Post by crazie.eddie » Sun Sep 17, 2006 1:28 am

adampetherick wrote:Another boring nightshift here so been researching more

Image

Would the above work? Would still have normal external filters (2 x Fx5) as well for the tank. Would add an airstone under the biomedia part and possibly have plants in the sump too

I do have a few questions tho

1. Does the overflow have to be at a certain depth in the tank? ie below the surface of the tank the same amount of gallons that would be in the sump? not expained very well but if the sump had a 20gal capacity then the intake below 20gal of water?

2. if there was a constant flow of RO water into the tank would there be to pure water going in eventually and require minerals to be trickled into the RO water?

3. what stops the sump overflowing if there wasn't an overflow drain (just can't get my head completly round this)?

4. and following from above what stops the pump drying up?

Sorry for all the questions but we've got absolutly no work tonight!!!
I can see some things wrong...
The UV will eventually fill up with mulm caught in it, since the water is coming straight from the tank. The water should be filter first to drap all the detritus. The UV is typically the last unit the water runs through before it returns into the tank.

You can't really regulate how much RO water your mixing.



1. Not sure what you mean, but overflow boxes normally reach a certain height of the tank top rim.

2. Not sure if I understand.

3. Your sump doesn't require an overflow. If it does, then it would need to overflow somewhere, like another sump or refugium. According to your diagram, the water is returned back into the tank via a pump. If the pump stopped, the water would overflow from the sump, onto the floor.

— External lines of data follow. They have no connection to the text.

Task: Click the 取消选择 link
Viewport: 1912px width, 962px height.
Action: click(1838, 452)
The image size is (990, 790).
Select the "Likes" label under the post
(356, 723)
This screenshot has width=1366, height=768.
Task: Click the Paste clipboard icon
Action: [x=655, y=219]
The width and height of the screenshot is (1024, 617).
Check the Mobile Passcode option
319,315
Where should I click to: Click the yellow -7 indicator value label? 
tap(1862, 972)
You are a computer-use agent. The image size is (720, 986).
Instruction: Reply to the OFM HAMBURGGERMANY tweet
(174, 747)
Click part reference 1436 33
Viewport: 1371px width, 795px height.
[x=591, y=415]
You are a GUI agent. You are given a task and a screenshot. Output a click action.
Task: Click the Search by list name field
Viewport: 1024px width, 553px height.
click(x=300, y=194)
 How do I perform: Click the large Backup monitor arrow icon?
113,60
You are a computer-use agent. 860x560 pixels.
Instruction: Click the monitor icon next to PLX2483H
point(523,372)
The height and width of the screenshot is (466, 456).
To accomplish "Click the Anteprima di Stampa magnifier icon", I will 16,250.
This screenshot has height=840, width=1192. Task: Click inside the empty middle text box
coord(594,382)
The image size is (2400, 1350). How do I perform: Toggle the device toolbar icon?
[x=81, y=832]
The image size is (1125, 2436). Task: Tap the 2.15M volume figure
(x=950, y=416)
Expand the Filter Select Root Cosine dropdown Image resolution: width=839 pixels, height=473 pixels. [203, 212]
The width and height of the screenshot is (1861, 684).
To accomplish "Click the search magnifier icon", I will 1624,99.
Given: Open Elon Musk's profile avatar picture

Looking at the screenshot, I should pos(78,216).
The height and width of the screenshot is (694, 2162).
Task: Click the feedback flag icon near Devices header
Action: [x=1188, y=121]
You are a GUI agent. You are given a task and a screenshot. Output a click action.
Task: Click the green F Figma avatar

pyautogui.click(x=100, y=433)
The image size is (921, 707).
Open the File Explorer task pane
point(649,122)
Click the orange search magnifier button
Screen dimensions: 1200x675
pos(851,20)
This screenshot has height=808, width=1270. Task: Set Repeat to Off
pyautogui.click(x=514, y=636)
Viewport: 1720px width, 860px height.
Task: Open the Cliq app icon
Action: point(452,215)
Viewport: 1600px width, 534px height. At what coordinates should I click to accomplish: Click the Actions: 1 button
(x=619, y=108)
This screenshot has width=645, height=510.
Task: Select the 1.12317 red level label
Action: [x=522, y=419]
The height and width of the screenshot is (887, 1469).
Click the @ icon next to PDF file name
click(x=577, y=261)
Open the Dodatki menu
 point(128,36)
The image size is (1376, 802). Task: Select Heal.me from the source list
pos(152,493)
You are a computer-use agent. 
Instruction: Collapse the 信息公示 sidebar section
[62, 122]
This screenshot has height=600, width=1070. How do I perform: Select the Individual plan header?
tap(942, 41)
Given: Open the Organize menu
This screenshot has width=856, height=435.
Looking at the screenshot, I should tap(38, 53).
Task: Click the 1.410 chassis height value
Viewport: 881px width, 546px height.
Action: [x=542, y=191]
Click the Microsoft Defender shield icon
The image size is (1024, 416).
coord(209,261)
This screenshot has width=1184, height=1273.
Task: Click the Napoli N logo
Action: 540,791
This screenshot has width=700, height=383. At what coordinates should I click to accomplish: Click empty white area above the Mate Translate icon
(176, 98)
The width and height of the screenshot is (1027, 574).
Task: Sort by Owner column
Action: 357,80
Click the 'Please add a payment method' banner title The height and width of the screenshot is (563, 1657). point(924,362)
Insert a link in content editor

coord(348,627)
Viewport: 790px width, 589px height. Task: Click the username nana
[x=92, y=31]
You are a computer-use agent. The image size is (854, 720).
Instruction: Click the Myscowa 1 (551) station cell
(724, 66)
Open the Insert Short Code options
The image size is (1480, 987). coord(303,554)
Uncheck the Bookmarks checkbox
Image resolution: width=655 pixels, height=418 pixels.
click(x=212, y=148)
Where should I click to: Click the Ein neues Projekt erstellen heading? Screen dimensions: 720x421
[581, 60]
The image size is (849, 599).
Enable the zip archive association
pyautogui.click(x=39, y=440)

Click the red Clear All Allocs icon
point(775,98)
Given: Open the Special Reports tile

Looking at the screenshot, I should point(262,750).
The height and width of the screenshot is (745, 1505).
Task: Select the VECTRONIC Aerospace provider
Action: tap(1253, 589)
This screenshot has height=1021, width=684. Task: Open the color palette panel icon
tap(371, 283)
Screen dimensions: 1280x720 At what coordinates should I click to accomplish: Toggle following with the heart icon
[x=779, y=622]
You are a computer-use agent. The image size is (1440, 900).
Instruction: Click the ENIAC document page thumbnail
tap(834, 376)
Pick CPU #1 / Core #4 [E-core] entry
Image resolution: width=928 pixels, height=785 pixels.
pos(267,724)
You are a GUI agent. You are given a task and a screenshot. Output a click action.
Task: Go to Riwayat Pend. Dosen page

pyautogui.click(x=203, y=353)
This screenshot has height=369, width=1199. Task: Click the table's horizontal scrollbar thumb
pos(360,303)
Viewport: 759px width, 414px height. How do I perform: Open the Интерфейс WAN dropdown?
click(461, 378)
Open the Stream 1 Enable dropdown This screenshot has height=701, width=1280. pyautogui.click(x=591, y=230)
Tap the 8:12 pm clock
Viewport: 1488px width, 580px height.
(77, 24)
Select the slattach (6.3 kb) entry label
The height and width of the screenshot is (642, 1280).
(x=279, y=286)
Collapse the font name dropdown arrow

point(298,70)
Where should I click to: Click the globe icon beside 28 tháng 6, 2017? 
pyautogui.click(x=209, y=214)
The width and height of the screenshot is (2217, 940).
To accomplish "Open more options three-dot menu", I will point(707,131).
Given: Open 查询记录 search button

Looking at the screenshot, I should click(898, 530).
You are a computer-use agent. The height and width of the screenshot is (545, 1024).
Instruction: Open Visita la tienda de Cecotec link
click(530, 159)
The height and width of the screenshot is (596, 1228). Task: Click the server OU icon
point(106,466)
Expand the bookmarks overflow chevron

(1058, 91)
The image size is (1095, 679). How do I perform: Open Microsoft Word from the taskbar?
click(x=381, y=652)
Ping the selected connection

4. From your diagram, water would stop the pump from drying up. The only way I could think of that the pump would run dry is if the tubing from the main tank, into the sump were to get separated. Of course, water from the tank would oveflow to the floor. The remaining water in the sump would be pumped back into the tank. As more water spills from the tank and more water from the sump is pushed back into the tank, the sump will eventually dry up.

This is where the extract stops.